● Exercise brief
Go over the entries and report the lines where the word "насоси" occurs.

%%

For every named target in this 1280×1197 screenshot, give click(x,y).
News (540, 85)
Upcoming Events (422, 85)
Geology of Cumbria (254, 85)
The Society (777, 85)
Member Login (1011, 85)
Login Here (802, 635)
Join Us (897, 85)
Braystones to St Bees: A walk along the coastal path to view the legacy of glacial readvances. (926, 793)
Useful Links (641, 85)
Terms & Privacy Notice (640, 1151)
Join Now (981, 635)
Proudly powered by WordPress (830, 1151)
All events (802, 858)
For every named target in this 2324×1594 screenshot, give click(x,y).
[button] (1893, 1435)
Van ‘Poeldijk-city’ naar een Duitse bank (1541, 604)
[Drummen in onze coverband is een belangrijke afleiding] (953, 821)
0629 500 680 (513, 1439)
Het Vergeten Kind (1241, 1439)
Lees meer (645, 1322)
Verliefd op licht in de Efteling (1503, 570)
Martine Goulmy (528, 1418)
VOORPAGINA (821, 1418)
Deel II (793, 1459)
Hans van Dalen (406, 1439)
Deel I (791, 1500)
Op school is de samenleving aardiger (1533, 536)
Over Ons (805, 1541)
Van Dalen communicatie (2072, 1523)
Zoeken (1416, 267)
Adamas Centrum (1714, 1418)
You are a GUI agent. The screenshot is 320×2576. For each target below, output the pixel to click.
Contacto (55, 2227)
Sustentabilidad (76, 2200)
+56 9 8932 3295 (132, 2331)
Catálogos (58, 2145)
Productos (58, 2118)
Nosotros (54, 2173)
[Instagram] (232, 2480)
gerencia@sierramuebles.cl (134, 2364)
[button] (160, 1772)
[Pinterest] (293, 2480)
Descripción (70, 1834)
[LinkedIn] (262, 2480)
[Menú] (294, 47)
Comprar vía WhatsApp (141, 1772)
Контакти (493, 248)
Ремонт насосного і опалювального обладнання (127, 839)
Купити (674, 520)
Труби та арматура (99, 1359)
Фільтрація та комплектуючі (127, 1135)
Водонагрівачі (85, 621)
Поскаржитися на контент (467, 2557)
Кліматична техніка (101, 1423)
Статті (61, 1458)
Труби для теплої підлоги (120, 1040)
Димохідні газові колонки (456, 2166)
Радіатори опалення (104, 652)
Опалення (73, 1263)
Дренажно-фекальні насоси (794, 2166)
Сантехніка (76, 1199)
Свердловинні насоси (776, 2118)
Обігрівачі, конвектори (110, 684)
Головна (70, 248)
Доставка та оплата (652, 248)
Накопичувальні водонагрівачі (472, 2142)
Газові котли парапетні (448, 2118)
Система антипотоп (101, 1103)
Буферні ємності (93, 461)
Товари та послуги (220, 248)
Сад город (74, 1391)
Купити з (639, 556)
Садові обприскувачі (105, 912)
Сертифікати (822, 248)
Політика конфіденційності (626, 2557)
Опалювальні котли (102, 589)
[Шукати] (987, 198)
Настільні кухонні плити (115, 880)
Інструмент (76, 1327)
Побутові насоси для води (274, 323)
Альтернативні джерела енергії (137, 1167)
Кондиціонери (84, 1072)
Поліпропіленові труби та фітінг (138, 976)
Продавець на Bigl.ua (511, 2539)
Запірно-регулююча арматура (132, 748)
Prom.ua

%%

● Response
Дренажно-фекальні насоси (794, 2166)
Свердловинні насоси (776, 2118)
Побутові насоси для води (274, 323)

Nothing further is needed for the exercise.